● READING PASSAGE:
# # # #

This is, however, occurring in a culture where academics are constantly exposed to a system of impartial moderation that aims to ensure quality - specifically refereeing. When we submit an article to a journal, we cannot claim publication, and therefore any credit, until the manuscript has been examined in detail by a referee. This person is an expert in the field and someone we do not know. Therefore, it is impossible for us to exert an influence on the outcome - either consciously or unconsciously. Applying this system to obtaining a PhD provides a way for us to save the academic doctorate. The most obvious method for achieving this is to insist on the publication of, say, six refereed papers by a candidate before their thesis can be considered for the award of PhD.

Another thing that undermines the PhD is nagging doubts about a PhD supervisor who is keen to see his student pass and has convinced his friend from university X to act as external examiner (with a generous amount of nodding and winking occurring during the viva). This type of situation can be easily eliminated by selecting the examiner in the same way as referees are selected by journals - independently and impartially. At the same time, the candidate could be required to sit two oral exams - one of which would be open to the public. In this way transparency, and therefore the academic credibility of the PhD award system, would be assured.

Finally, there is debate about the possibility of introducing a PhD with taught elements, and the fashion for moving from one in-depth research investigation to a combination of more wide-ranging (but more superficial) projects. Does this not seem to go against what has been traditionally understood by UK academics and professionals to be the main characteristics of a PhD student - that is, a motivated and self-directed individual capable of in-depth analysis, with the tenacity to see a lengthy and difficult project through to a successful conclusion?

# # # #

● ACTIVITY LIST:
[a] Decide whether each statement agrees with the passage on the PhD. Answer yes or no, and quote the words of the passage that settle it.
(i) The referee of a journal article is someone the submitting author knows.
(ii) One proposal is to require a set number of refereed papers before a thesis can be considered for the PhD.
(iii) Both of the proposed oral exams would be open to the public.
[b] Answer these questions from the passage on the PhD.
(i) Until what happens can an author not claim publication of an article submitted to a journal?
(ii) According to the passage, how should the external examiner be selected?
(iii) What kind of projects does the fashion described in the last paragraph move toward?
The listing that comes after this passage plays no part in the work here.

● DATASET EXCERPT:
# # # #

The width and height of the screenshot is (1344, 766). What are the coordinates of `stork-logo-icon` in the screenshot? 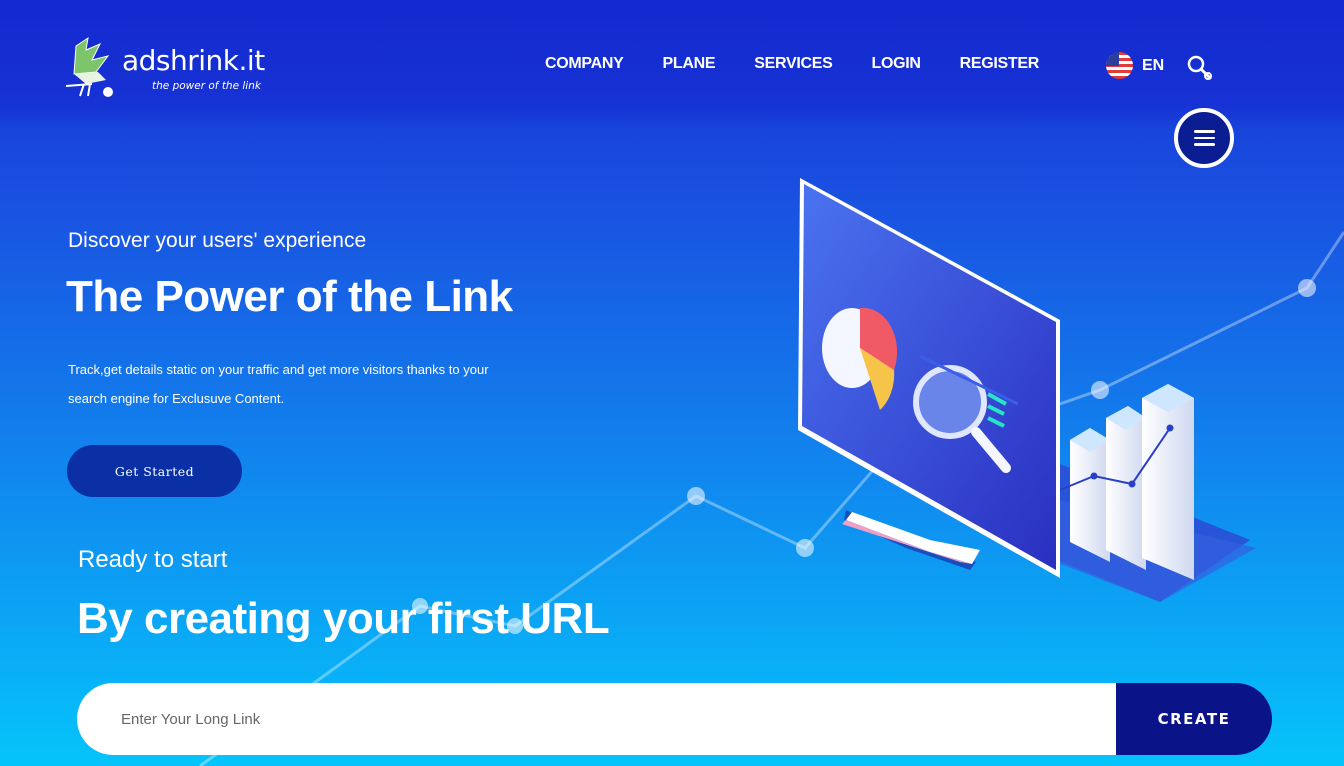 It's located at (89, 66).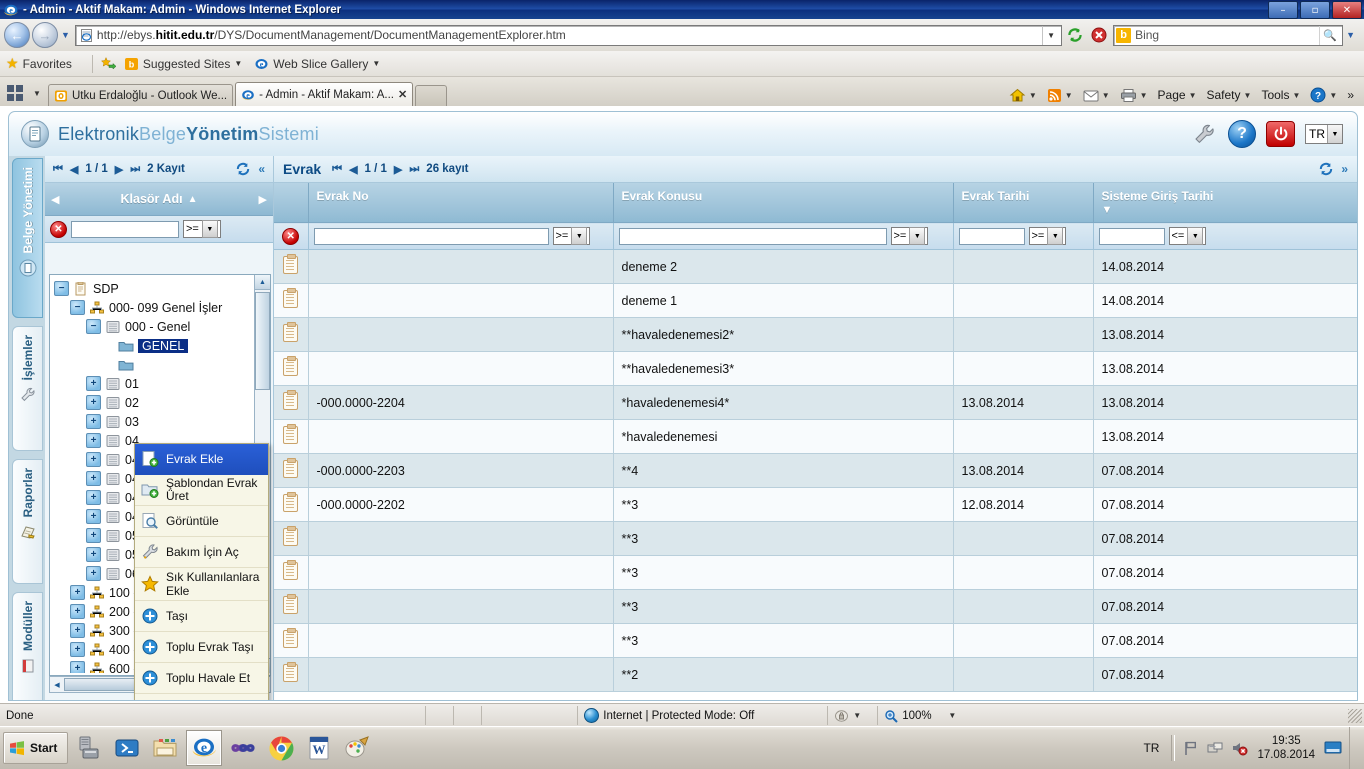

# # # #

● SOLUTIONS TO THE TASKS:
[a]
(i) No: "This person is an expert in the field and someone we do not know."
(ii) Yes: "insist on the publication of, say, six refereed papers by a candidate before their thesis can be considered for the award of PhD"
(iii) No: "the candidate could be required to sit two oral exams - one of which would be open to the public"

[b]
(i) Until the manuscript has been examined in detail by a referee.
(ii) The same way journals select referees: independently and impartially.
(iii) A combination of more wide-ranging but more superficial projects.